We apply the statistical method of Efron & Petrosian (1992, EP), which is able to correct for selection biases and redshift evolution, thereby uncovering intrinsic correlations in extragalactic objects (such as QSOs and GRBs). The reliability of this procedure has already been demonstrated via Monte Carlo simulations for GRBs (Dainotti et al. 2013b). We detail the method in the Appendix, while here we only summarize the crucial points required by the present work.

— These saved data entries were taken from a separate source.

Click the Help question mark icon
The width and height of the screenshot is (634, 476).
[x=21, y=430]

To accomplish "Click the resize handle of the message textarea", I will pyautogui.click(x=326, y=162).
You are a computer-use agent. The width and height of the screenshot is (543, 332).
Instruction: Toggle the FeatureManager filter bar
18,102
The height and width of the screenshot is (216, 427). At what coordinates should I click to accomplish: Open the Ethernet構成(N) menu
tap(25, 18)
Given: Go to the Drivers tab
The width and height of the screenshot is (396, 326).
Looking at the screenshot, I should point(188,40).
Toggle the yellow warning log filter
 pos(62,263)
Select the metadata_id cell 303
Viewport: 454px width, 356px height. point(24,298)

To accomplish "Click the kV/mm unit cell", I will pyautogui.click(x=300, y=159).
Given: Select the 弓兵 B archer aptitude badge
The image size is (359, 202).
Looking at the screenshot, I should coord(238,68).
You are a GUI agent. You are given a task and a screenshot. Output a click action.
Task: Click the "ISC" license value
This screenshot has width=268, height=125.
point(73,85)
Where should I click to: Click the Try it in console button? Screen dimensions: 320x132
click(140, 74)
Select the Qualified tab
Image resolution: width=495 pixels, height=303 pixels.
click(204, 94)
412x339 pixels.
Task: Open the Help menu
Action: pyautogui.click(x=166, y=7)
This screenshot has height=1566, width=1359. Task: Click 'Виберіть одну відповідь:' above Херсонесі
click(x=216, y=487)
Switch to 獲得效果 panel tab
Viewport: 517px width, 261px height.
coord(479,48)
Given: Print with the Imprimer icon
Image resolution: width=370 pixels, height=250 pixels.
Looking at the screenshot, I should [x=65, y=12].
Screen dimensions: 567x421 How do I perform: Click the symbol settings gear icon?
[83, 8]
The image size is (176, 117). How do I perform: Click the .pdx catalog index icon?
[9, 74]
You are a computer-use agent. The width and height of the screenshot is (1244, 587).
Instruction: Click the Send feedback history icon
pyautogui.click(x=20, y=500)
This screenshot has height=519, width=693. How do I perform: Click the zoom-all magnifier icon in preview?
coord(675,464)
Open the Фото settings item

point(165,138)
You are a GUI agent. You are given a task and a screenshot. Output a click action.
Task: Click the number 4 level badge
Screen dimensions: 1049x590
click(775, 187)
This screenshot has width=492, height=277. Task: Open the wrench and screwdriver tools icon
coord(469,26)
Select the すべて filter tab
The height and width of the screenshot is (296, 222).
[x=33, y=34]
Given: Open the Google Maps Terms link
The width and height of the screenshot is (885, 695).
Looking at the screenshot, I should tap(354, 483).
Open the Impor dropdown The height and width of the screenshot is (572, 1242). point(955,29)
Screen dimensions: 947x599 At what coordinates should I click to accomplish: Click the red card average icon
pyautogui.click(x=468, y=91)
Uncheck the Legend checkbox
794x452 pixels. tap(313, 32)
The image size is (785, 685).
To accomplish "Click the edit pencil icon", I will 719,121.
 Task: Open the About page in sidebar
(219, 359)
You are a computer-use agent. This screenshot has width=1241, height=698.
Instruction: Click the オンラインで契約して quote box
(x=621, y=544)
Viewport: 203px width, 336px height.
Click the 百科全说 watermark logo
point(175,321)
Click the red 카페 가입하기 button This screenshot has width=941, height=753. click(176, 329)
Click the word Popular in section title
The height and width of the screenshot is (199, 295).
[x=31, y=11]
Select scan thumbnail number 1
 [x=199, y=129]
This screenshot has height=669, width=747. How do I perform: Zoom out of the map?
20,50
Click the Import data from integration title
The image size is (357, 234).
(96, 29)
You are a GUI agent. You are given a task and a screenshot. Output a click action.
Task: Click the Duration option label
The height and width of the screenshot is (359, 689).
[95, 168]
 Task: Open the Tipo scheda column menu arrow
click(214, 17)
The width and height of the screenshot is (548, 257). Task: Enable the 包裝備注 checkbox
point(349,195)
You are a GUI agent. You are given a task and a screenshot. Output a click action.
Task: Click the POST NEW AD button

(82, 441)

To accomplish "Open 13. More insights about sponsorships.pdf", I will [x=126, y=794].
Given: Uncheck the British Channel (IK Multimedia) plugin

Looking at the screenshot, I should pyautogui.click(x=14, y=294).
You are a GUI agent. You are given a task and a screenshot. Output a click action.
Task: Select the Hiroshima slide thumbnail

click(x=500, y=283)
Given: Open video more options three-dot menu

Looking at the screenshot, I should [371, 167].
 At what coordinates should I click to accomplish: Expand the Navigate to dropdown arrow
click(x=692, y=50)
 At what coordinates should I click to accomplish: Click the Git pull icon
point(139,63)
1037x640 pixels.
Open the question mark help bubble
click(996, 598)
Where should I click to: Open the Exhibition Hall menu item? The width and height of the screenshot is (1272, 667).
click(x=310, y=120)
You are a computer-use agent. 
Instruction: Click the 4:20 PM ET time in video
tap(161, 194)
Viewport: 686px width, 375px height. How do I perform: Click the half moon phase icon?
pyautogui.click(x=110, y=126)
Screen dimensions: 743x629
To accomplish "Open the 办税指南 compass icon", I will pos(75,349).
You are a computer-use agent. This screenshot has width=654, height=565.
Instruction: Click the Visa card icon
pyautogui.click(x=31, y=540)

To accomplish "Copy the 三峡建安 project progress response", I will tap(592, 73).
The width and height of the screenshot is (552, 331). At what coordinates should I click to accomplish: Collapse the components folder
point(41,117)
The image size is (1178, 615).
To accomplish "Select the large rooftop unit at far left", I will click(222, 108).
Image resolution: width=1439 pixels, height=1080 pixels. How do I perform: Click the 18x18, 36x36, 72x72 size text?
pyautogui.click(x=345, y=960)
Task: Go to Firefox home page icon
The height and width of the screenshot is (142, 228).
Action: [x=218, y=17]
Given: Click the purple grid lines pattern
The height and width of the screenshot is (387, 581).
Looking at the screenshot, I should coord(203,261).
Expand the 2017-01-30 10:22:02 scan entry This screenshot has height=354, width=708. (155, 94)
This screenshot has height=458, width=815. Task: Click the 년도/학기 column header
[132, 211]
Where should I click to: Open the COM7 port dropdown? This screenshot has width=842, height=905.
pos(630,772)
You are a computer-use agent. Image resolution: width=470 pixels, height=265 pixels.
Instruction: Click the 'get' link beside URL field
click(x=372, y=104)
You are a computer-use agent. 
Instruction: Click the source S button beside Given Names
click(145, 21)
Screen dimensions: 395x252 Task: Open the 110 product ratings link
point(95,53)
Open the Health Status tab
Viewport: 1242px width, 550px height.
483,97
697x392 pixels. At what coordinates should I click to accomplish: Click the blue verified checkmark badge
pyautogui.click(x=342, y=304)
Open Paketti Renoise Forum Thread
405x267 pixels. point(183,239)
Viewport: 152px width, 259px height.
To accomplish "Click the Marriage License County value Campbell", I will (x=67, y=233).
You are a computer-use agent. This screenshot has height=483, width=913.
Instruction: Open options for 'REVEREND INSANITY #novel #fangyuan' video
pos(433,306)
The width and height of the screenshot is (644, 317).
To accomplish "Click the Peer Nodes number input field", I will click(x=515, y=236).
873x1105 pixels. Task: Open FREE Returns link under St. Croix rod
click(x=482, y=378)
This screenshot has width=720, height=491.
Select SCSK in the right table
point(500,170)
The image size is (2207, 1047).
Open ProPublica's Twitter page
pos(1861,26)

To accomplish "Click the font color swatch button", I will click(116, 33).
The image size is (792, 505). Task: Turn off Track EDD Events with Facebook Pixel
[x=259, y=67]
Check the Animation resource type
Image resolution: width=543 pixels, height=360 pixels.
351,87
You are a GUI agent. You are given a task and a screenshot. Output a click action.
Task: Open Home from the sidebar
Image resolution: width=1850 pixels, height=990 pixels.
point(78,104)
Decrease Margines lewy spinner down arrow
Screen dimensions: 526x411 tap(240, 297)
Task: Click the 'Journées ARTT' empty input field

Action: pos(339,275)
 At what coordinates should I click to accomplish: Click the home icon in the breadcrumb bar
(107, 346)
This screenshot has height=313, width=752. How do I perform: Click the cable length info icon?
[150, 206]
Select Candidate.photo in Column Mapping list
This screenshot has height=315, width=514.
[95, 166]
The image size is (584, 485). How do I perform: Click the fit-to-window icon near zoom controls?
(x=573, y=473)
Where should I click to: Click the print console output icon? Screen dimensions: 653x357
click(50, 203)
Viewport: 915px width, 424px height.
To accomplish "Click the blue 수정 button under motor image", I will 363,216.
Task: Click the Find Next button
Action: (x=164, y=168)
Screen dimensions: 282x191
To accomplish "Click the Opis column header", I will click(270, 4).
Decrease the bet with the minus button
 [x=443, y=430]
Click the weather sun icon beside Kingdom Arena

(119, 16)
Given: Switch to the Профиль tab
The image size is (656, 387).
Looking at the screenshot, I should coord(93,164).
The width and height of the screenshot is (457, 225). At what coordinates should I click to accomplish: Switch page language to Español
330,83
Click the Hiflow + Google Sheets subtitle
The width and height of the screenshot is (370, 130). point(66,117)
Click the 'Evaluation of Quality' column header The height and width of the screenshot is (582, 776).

Following the approach in Dainotti et al. (2013a, 2015a, 2017, 2021a), we can correct for the evolution and obtain the local variables, in our case the luminosities. These new variables denoted with ' are the so-called "de-evolved variables," since the evolution has been removed. Such a removal may be achieved using the function g(z) = (1 + z)^k where the k parameter mimics the evolution with redshift and the new, de-evolved luminosities $L^{\prime}$ are obtained from the original L via $L^{\prime} =L/g(z)$. The functional form for g(z) can be a simple power law (Dainotti et al. 2013a, 2017), similarly to this one, or a more complex function such as $g(z)=({Z}^{k}\,{z}_{\mathrm{crit}}^{k})/({Z}^{k}+{z}_{\mathrm{crit}}^{k})$ shown in Singal et al. (2011), where Z = 1 + z, which allows for a more rapid evolution up to redshift z_crit than the less rapid one at higher redshifts. This is a good fit for a QSO data set based on SDSS with many QSOs at z > 3 (Singal et al. 2013, 2016, 2019). In this work, we use the latter form with a fiducial critical redshift z_crit = 3.7, which is the most suitable value given the high-redshift distribution of the QSOs determined in Singal et al. (2013), but we also check our results against the specific functional form, allowing also for a simple power law. Interestingly, the same g(z) was shown to reproduce the observed luminosity function of AGNs (Singal et al. 2013).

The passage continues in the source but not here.